Endocrine Abstracts

Background: Polycystic ovary syndrome (PCOS) is a complex reproductive event that is delineated by endocrine and metabolic disorders. Alteration of kisspeptin status in the hypothalamus and adipose tissue is critical to increased endocrine/metabolic derangements in PCOS individuals, aggravating the clinical manifestation of PCOS and its complications. Short chain fatty acids (SCFAs) are crucial modulators of metabolic homeostasis. However, the role of SCFAs, in particular, acetate on hypothalamic-adipose kisspeptin status (HAKS) in PCOS model is unknown. The present study hypothesized acetate as a key player in restoration of deranged HAKS associated with experimental rat model of PCOS.

Materials and Methods: Three groups (n=6/group) of female Wistar rats (8 weeks old) were used. The groups were treated (po) for 21 days with vehicle, letrozole (1 mg/kg) with or without acetate (200 mg/kg) respectively.

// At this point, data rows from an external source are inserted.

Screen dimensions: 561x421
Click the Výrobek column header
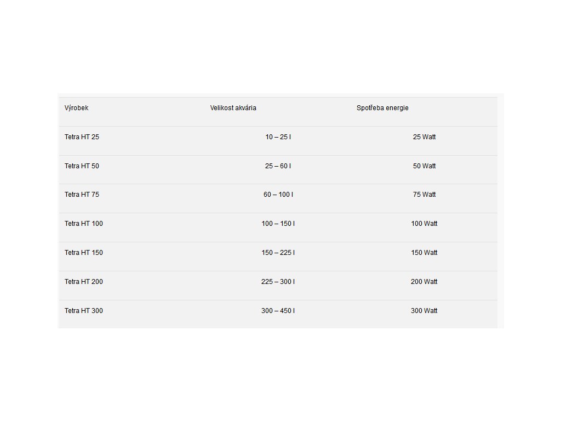pos(76,108)
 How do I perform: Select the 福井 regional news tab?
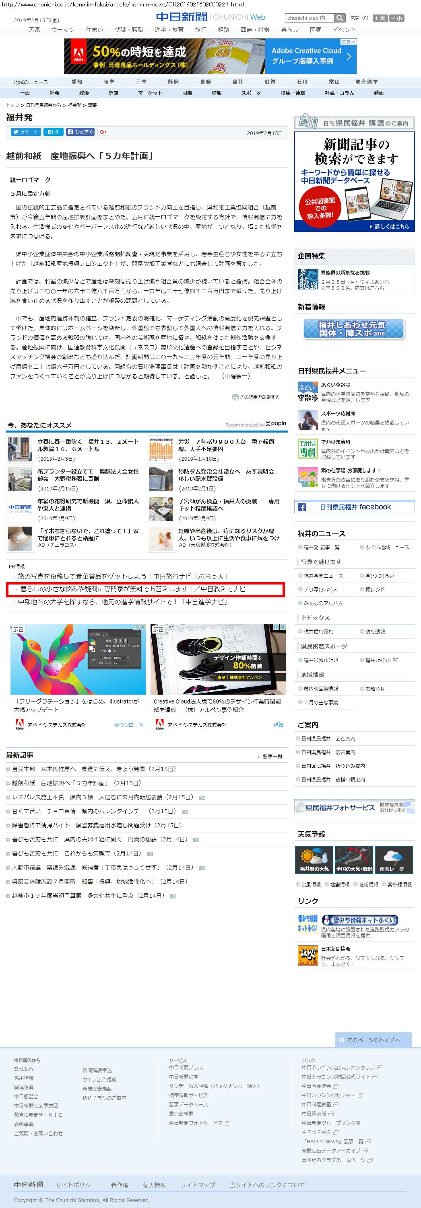click(x=237, y=82)
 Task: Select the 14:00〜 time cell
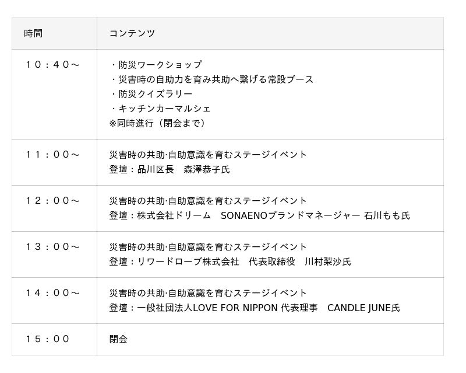[52, 293]
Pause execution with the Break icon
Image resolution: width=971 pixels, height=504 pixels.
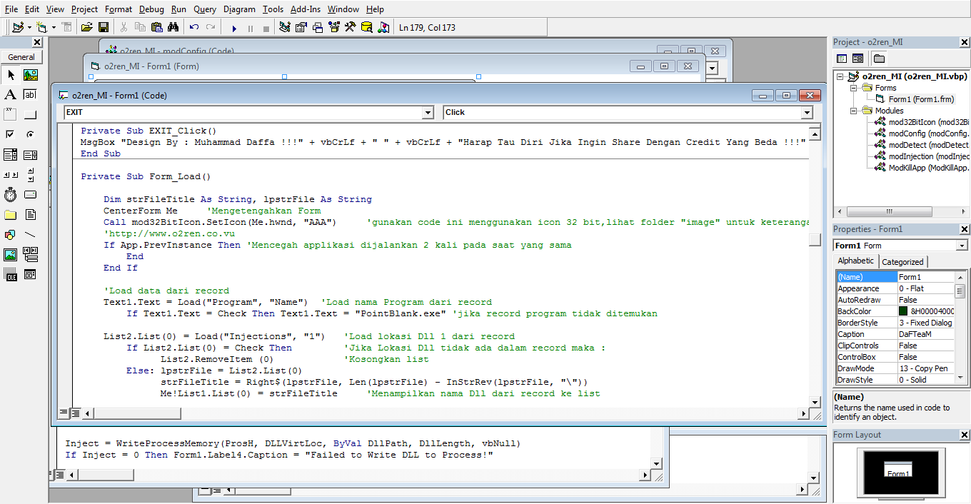click(251, 26)
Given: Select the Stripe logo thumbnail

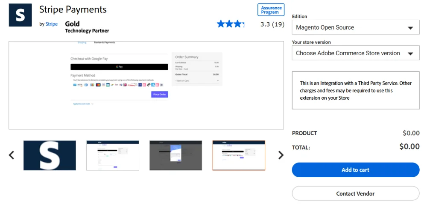Looking at the screenshot, I should click(50, 155).
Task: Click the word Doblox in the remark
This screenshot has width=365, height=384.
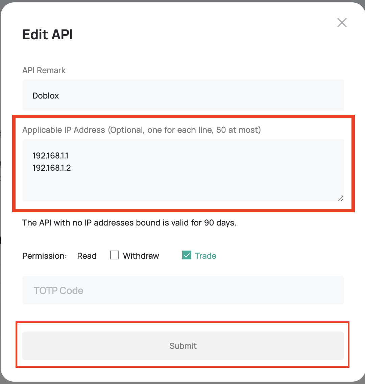Action: tap(46, 96)
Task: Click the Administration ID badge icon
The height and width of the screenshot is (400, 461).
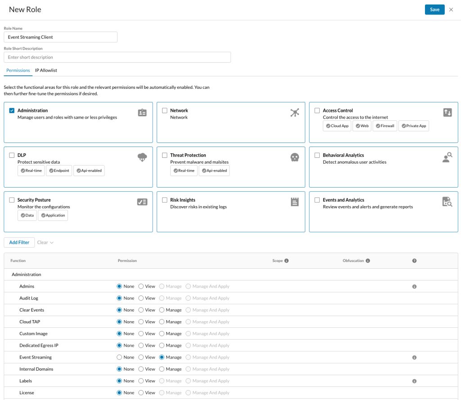Action: point(142,113)
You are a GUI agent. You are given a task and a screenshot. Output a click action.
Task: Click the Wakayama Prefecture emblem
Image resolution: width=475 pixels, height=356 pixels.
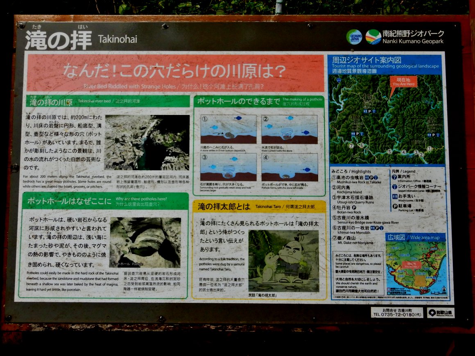click(432, 313)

Results: Animals that received letrozole only had impaired glucose homeostasis, elevated testosterone/leptin and LH/FSH ratio and decreased GnRH/adiponectin with ovarian tissues largely characterized with degenerated follicles and disrupted morphology. In addition, these animals also showed increased hypothalamic lipid and decreased adipose lipid with a corresponding increase in hypothalamic/adipose malondialdehyde, NF-κB/TNF-α and decreased GSH/G6PD and hypothalamic but not adipose kisspeptin. Immunohistochemical analysis revealed the expression of inflammasome (NLRP3) and PROKR1 in the hypothalamic and adipose tissue. Altogether, the present results demonstrate that PCOS is characterized with hypothalamic-adipose inflammation, accompanied by immunohistochemical expression of NLRP3/PROKR1 with consequent alteration of hypothalamic but not adipose kisspeptin.